Hence, the primary feature of subrogation in the contract of insurance is to
subrogate insurer in the position of the assured.
Conclusion
The historical evolution of the
doctrine of subrogation traced back from the Roman Civil law and its French
influence from the French doctrine cessio actionum has revealed a major
similarity and difference between the both. The similarity between these two
doctrines are that, both of them deal with the transference of rights from one
person to another. And, the major difference to be noted is that subrogation is
the transference of rights ipso jure whereas, in cessio actionum an express
agreement must always precede the payment for transferring rights. In other
words, subrogation is the application of equity and cessio actionum is the
enforcement of contract where, both of them deals with tranferance of rights.
Also, the theoretical justification to the equitable doctrine of subrogation is
clearly laid down by Lord Hardwicke in Randal v. Cockran which was then
commonly accepted by common law courts and equity courts.
While discussing the contemporary
change in the equitable doctrine of subrogation, it can be well established
that this doctrine which evolved from the principle of Justice, equity and good
conscience in the equity courts was subsequently added to Indian statutes. The
right of subrogation is now statutorily recognised under Section 79 of Marine
Insurance Act and Section 92 of Property law. The application of subrogation is
recognised in various domains of law. Contract of indemnity insurance is one
such domains where the doctrine of subrogation is applied.

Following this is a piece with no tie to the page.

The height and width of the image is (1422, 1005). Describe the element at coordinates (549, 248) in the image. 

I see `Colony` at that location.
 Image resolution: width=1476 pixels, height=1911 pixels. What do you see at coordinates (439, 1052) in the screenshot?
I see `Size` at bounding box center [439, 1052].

The final part of the Article which
examines the right of subrogation in the contract of insurance through Indian
case laws points out the significance and application of the doctrine in the
contract of insurance. For the application of subrogation in insurance, the
principle of indemnity should be an inherent element in the contract. The
contract of indemnity is a contract whereby one party promises to indemnify
loss caused to the other. Thus, all contracts of indemnity insurance such as
fire policy and marine policy are a promise by the insurance company to
indemnify the policyholder to the extent of loss caused. On payment of the claim made by the assured,
the insurer step into the shoes of the assured i.e., the insurer secures the
right to sue the third party in the name of the assured for the loss thereby
subrogating the insurer in the position of the assured.